Three Northwestern University students developed a device that harnesses kinetic energy and generates up to 6 hours of battery life for smartphones. This month the team won $75,000 at the Clean Energy Challenge. The team of Ph.D. candidates said that myPower, born out of the NUvention: Energy course, is already attracting the attention of investors. The 3-D printed product is expected to cost between $60 and $80.


How is Chicago becoming the next hotspot for entrepreneurs?


Tejas: Clean Energy Trust has been instrumental in connecting chicago energy entrepreneurs. And also, the incubators like 1871 host co-working space and a lot of other events. So you start to see the community build a lot. I think the other two big players are Northwestern and University of Chicago.


How does the device work?


Mike: There are internal components that couple to your own movement. As they move they turn that motion into electrical energy, and then it becomes stored in the battery inside the device.
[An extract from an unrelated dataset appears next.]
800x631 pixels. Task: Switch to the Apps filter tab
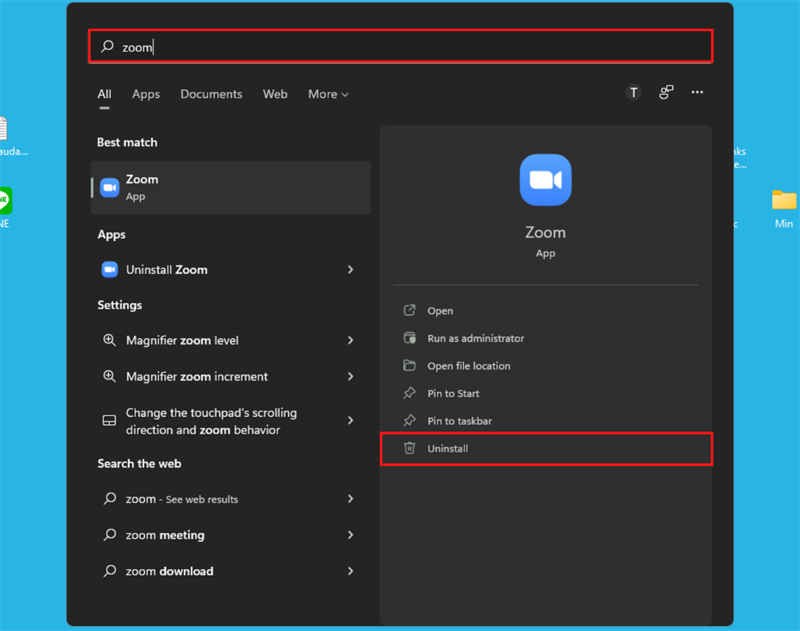pos(145,93)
It basically transfers your motion into electricity, and electricity is stored in the battery; the battery transfers the energy to your phone.
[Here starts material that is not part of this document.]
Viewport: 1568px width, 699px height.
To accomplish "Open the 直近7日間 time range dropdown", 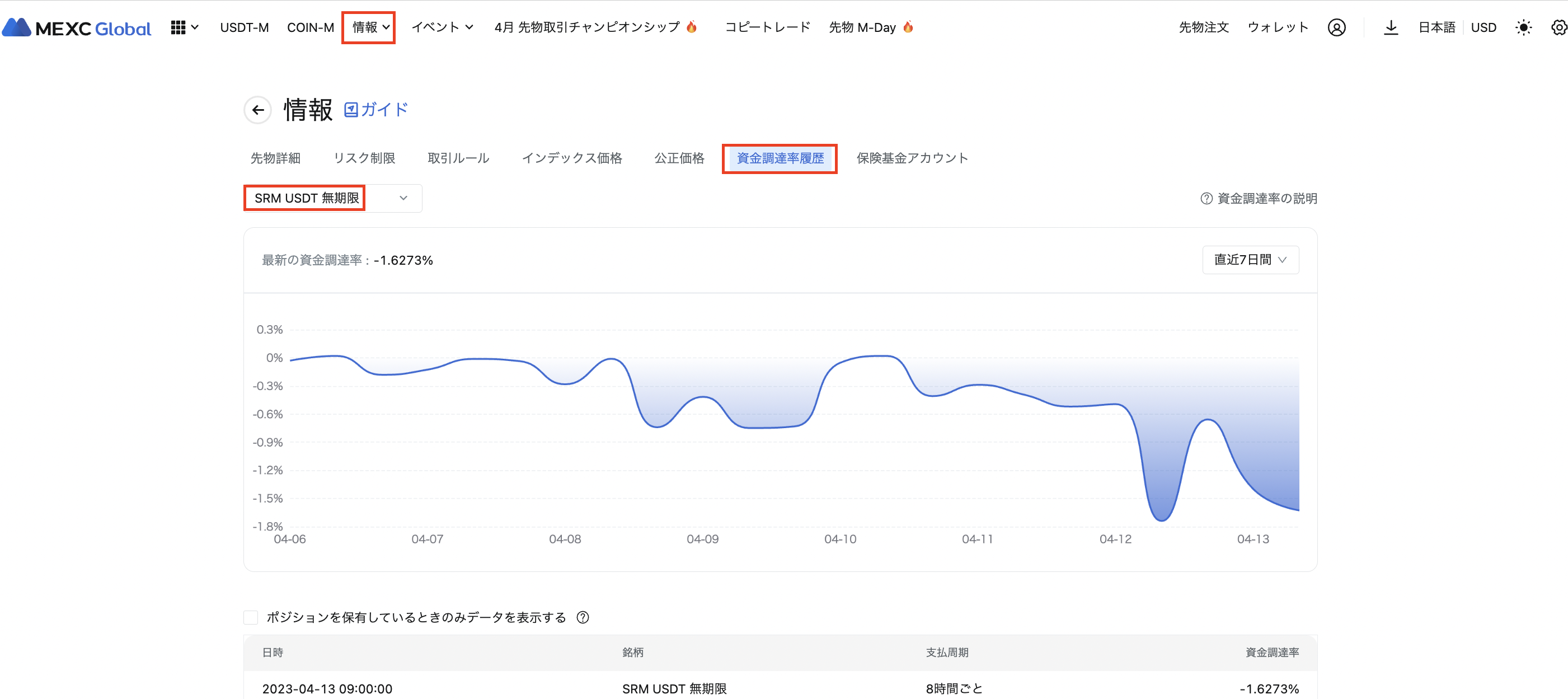I will [1250, 260].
Is Chicago creating startups that are useful to people?


Tejas: Some of the startups we’re familiar with that have been successful is SwipeSense for doctors, BrightSeed, and Cynode. A lot of the startups are product based because they are coming out of research technologies at the school or creative people designing them.


Mike: A lot of them focus on finding the problem-statement. If there’s no problem for your product, there’s not going to be a lot of useful demand.


Is a degree in entrepreneurship from a university necessary?


Alexander: No, you don’t need the formal training, but it can really help to have it. I wouldn’t know where to start a startup company. Even the people who claim that you don’t need a formal education to do that, I bet they’ve all read the lean startup books.